> [What to produce]
Look for the line containing "The width and" and the line containing "Task: Select Graphics in the settings sidebar" in the entries below. Copy those two and all lines between them exactly, leaving out pictures.

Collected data
______________________________

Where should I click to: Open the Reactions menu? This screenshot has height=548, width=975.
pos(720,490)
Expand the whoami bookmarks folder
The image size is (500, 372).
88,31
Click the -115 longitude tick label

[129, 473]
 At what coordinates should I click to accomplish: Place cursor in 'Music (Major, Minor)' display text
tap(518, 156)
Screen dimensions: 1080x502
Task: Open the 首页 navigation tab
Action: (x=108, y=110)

______________________________

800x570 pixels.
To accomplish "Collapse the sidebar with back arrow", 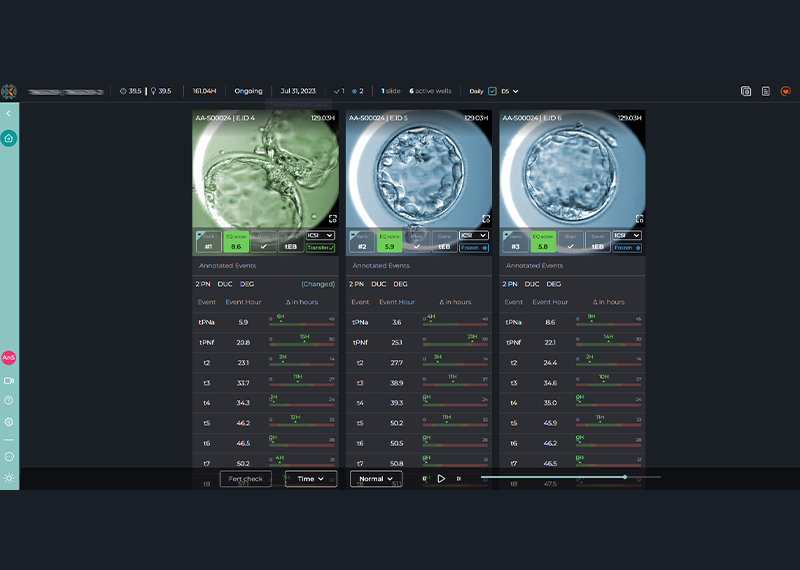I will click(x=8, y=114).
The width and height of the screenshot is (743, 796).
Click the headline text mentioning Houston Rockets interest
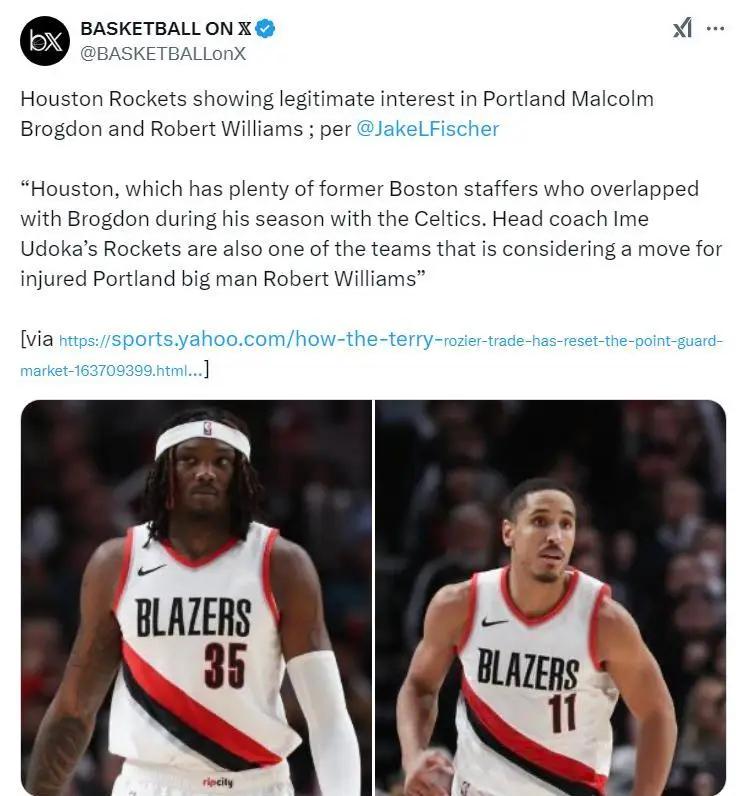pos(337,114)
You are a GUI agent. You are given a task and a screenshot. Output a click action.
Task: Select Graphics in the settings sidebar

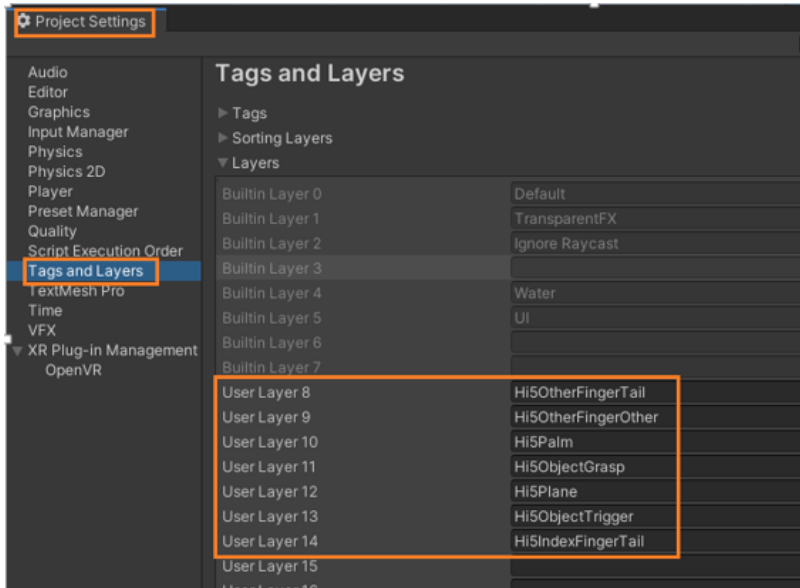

______________________________

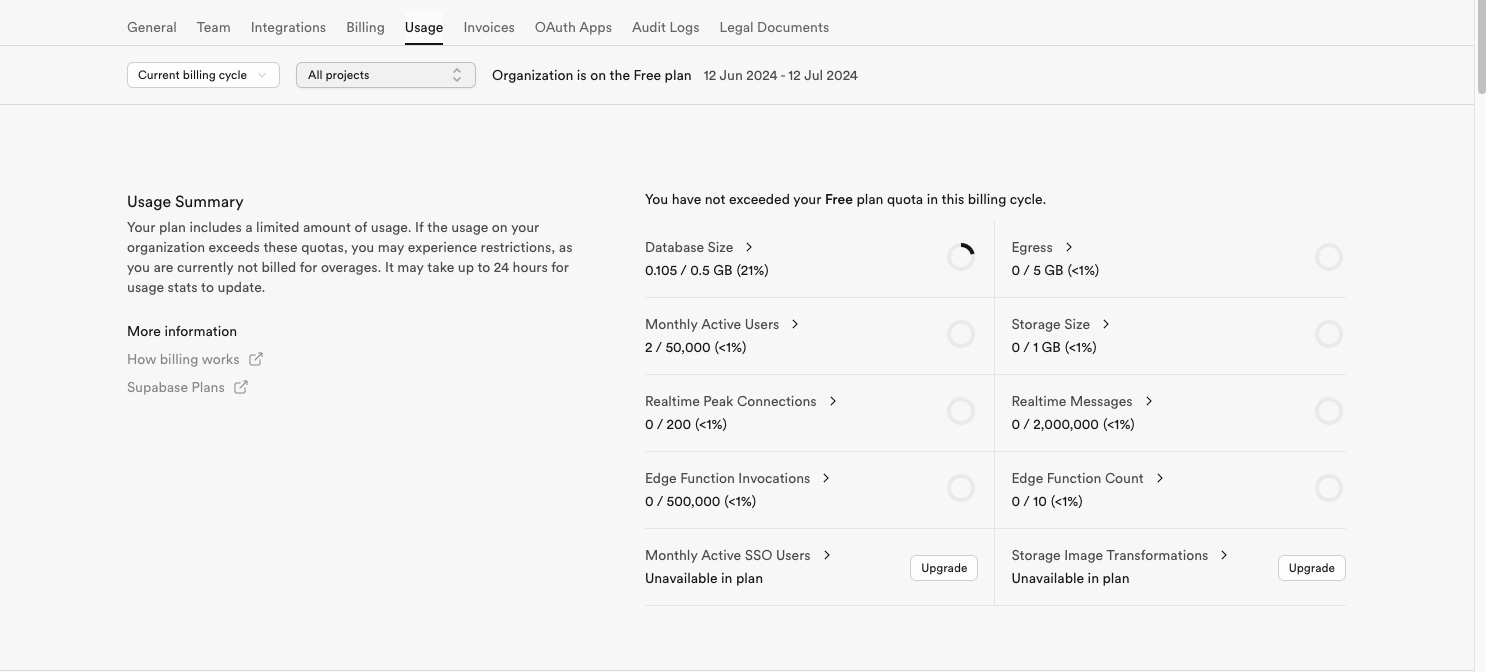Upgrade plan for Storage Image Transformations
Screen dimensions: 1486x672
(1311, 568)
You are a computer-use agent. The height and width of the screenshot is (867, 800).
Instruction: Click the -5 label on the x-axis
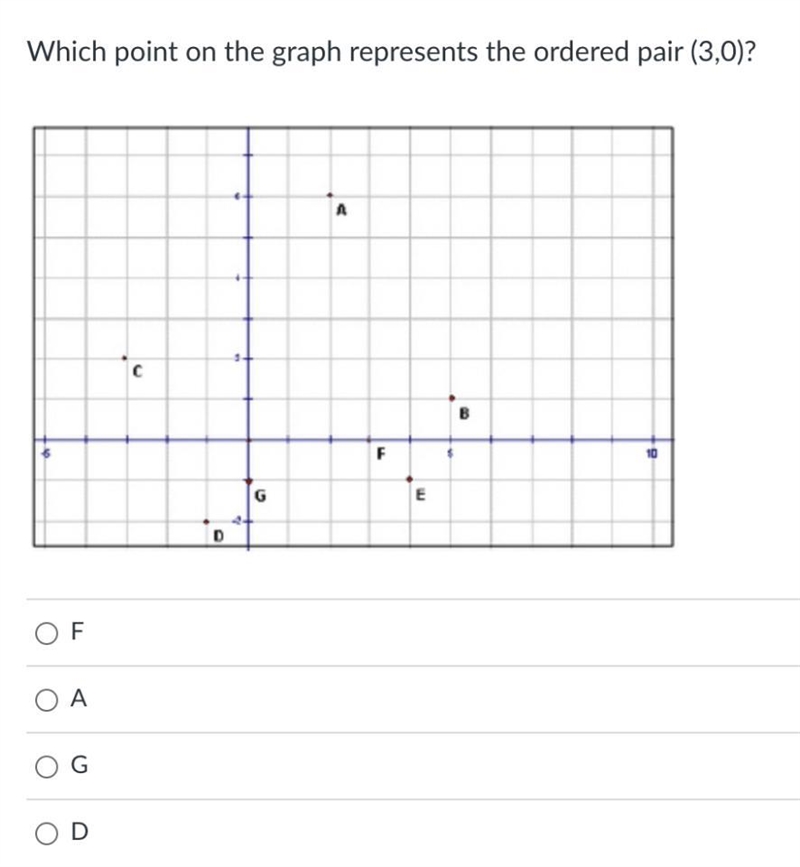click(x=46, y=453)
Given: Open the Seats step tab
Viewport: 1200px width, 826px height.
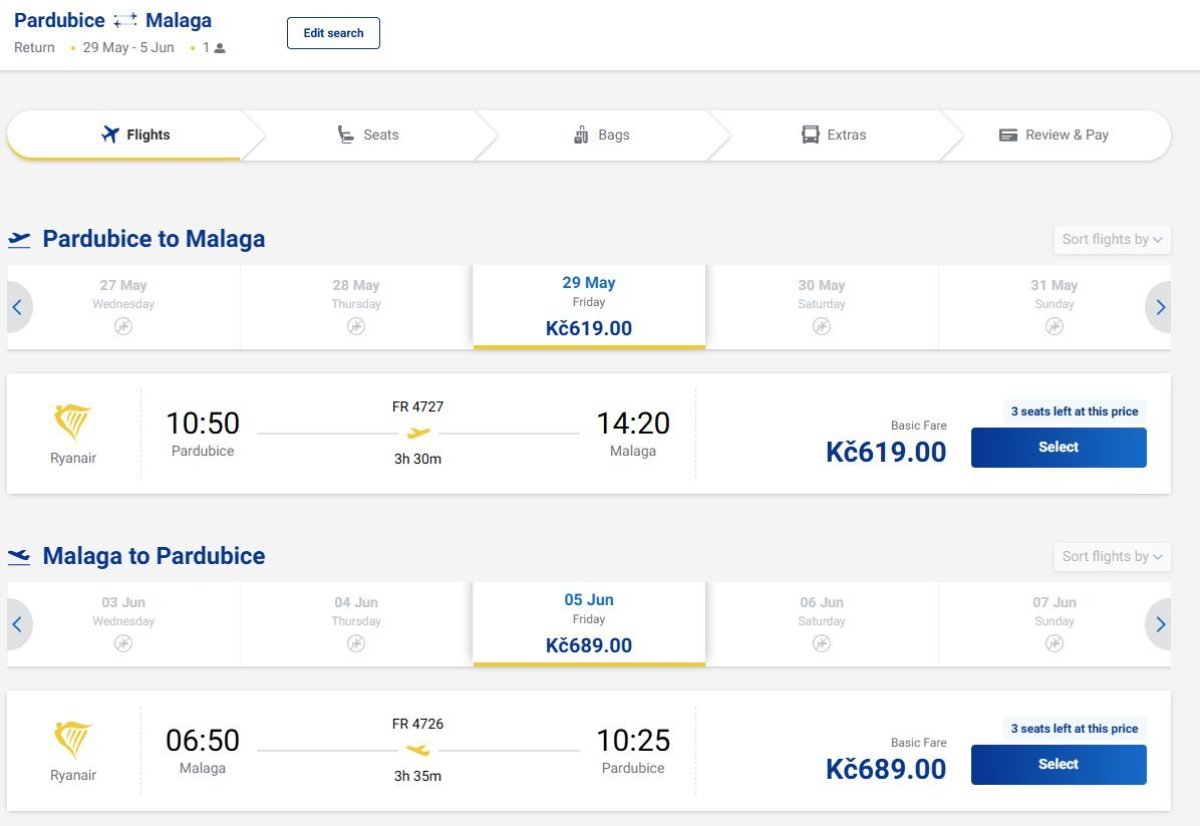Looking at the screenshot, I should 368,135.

______________________________

> [Answer box]
The width and height of the screenshot is (743, 796).
Click the headline text mentioning Houston Rockets interest
pos(337,114)
You are a GUI agent. You are given a task and a screenshot. Output a click action.
Task: Select Graphics in the settings sidebar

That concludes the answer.